→ Task statement:
Please write out all of the rows again, substituting "image" for each "screenshot" and keeping everything else the same. Omit the pictures from your answer.

Records for locating displayed items:
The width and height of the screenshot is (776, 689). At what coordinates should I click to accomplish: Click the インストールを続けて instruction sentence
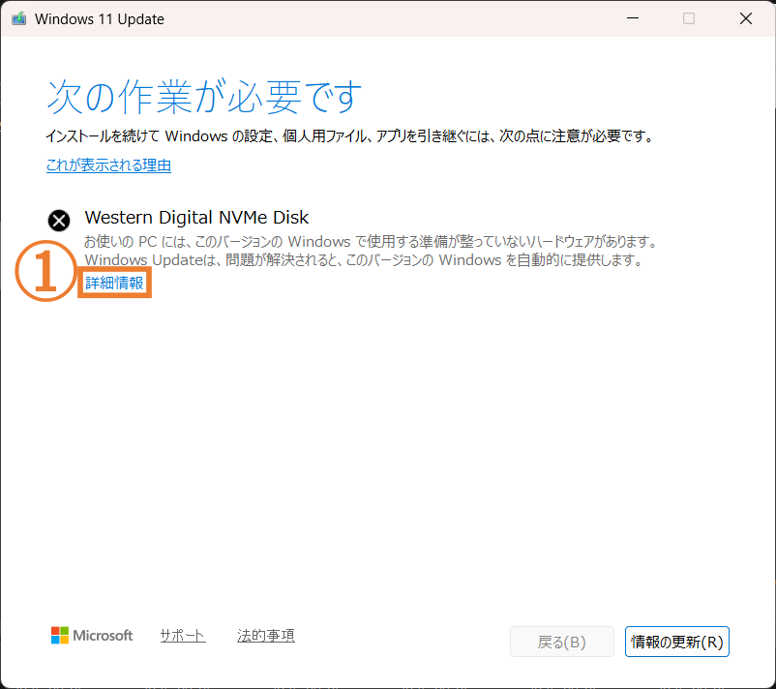click(350, 136)
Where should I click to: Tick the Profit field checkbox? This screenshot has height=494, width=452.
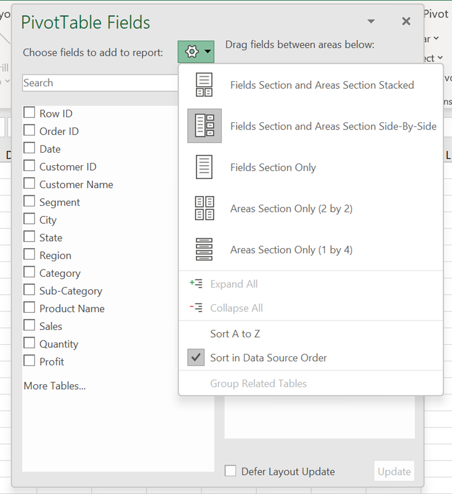point(30,361)
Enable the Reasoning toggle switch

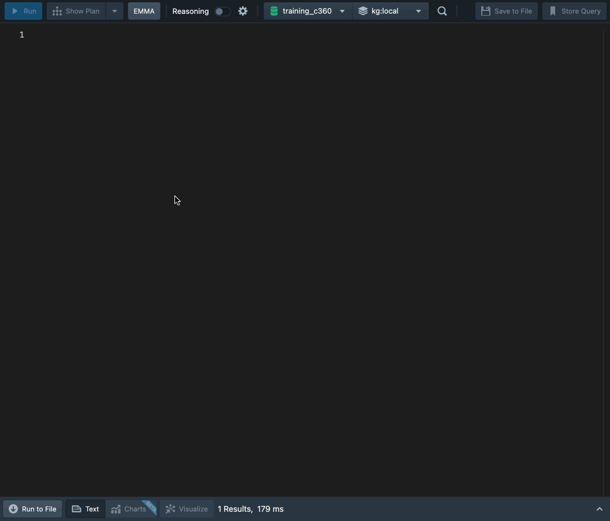point(222,11)
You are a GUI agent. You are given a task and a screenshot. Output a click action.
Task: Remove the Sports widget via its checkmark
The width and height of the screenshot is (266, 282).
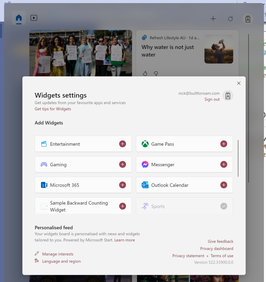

→ Task result:
The width and height of the image is (776, 689). At what coordinates should I click to accomplish: Click the インストールを続けて instruction sentence
click(350, 136)
Where should I click to: Tick the Profit field checkbox? This image has height=494, width=452.
point(30,361)
Enable the Reasoning toggle switch

point(222,11)
You are a GUI agent. You are given a task and a image. Output a click action.
Task: Remove the Sports widget via its checkmark
The width and height of the image is (266, 282).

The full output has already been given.